By: Henry Sanderson(Author)
277 pages, no illustrations
NHBS
Though electric cars are hailed as the future, Volt Rush is a well-rounded and thought-provoking piece of investigative journalism that exposes the resource scramble unfolding to produce the needed batteries.
Media reviews

"The urgency of a green transition means the world faces new power struggles over access to scarce metals and minerals. Sanderson carefully walks us through the minefields that are the world's finite supplies of lithium, cobalt and nickel and reveals with startling immediacy the Machiavellian machinations for control over these precious resources. A riveting guide to our perilous future."
– Ann Pettifor, author of The Case for the Green New Deal

"As we glide along serenely in our electric vehicle, recharging it with clean solar power and perhaps feeling a little smug, we prefer not to be reminded of the vast industries that got us there, industries that gouge out the landscape, exploit workers, spew carbon dioxide into the atmosphere and engage in ruthless geopolitical power plays.
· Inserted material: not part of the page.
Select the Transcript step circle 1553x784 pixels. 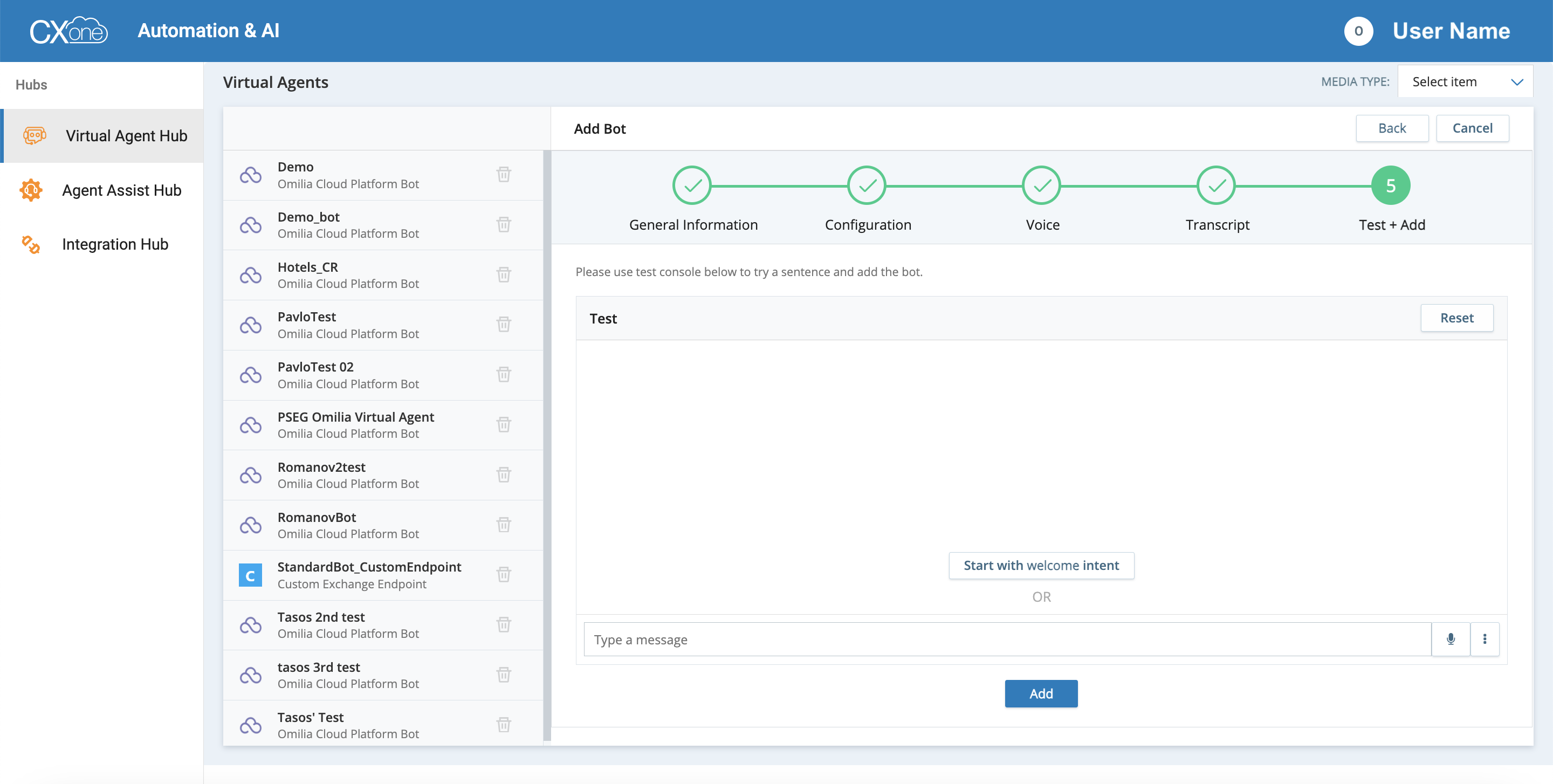[x=1217, y=185]
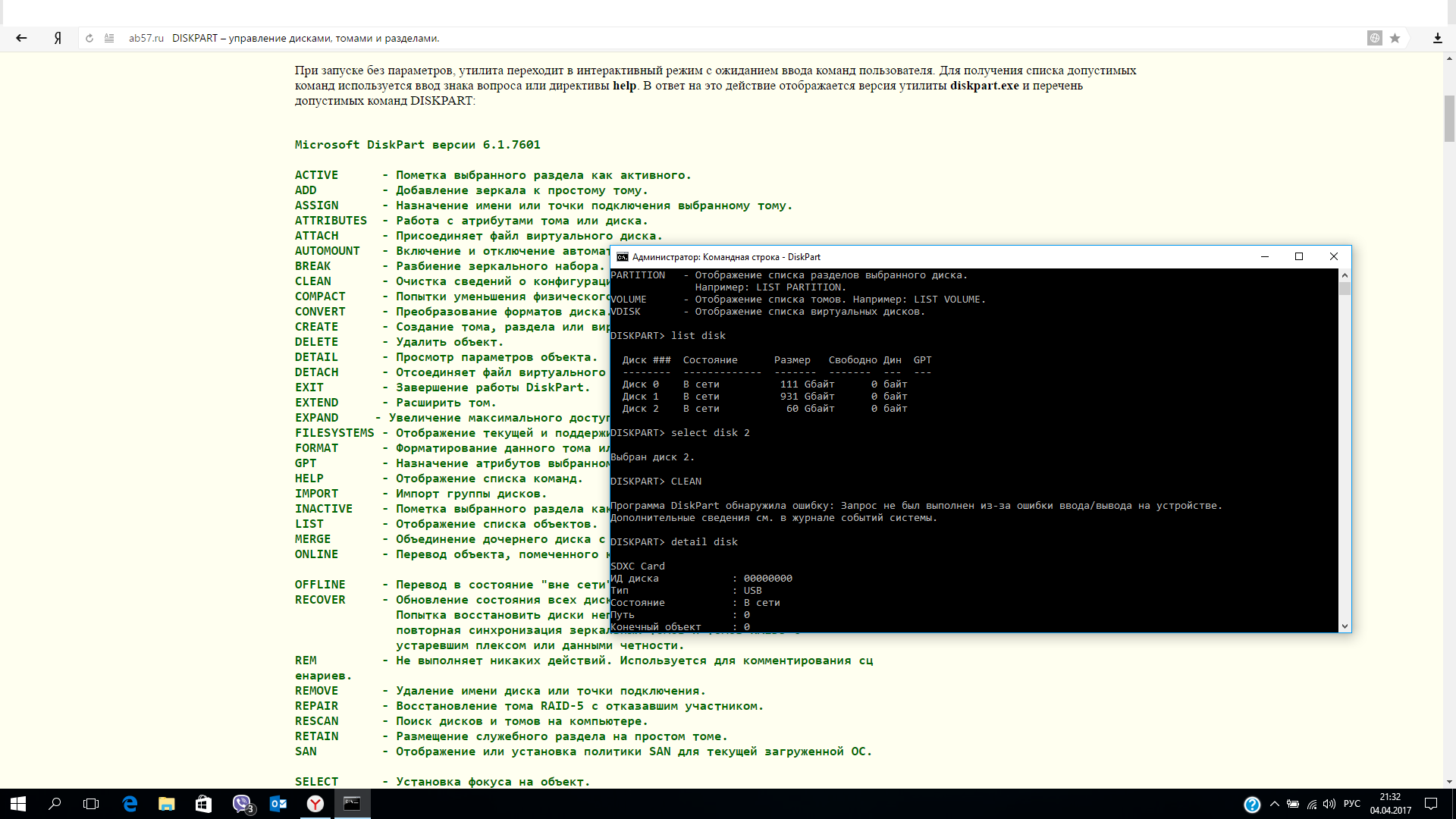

Along the way, as Henry Sanderson shows in his essential book, we have become dangerously dependent on China which now dominates global battery supply. Under President Xi Jinping, who uses economic blackmail to extract political concessions, China has got a lock on the future. All this can change and Volt Rush shows us how."
– Clive Hamilton, author of Hidden Hand

"This is a terrific book. Henry Sanderson brings alive one of the most fateful questions of our time: who will control the resources that power a post-carbon world? What makes the book so compelling is the cast of colourful characters he meets and the insightful judgements he makes."
– James Kynge, FT China editor

"A must-read book, well written and investigated, on one of the most important ecological challenges we'll face in the next decades."
– Guillaume Pitron, author of The Rare Metals War

"Sanderson deftly guides us through the convolutions of which company bought what from which, and he livens up that potentially desiccated subject matter with an eye for characterful detail [...] Despite the seemingly insuperable geopolitical quandaries with which it deals, the tone of Sanderson's book is one of cautious optimism. [...] A fascinating study"
The Times

"A potent reminder to green power advocates that a world running on batteries and sunshine may not fight over oil, but it won't necessarily be free of conflict"
Financial Times

"It's a vital contribution to the emerging literature that's pulling back the curtain on energy realities."
Wall Street Journal

"An excellent book [...] provides much food for thought"
Literary Review

"Takes us on a carefully considered and well explained journey to show that [the switch to electric vehicles] may not be as simple a transition as we hoped for [...] Sanderson does a good job of getting the reader up to speed in terms of what goes into an electric battery, and why we need to be cognisant of the environmental impacts [...] very informative and well written in terms of the potentially toxic brew required to power EVs [...] a relevant and vital book."
Irish Tech News

"From China to Congo to Chile to the U.S., Sanderson lucidly reveals the global connections behind the complex processes of battery production and mining [...] Any reader interested in environmental studies, green politics, the global energy sector, or the mining industry will appreciate Sanderson's deep dive into the transition from fossil fuels to green and clean energy, and how this transition will affect society now and in the near future."
Booklist

"Sanderson's smooth, limpid storytelling brightens the deadening business of commodities trading: attention to the bizarre, often unpleasant characters populating the industry gives his narrative a personable shine."
Red Pepper

"Volt Rush makes a great contribution in understanding what a green future entails – and what costs it might involve right now."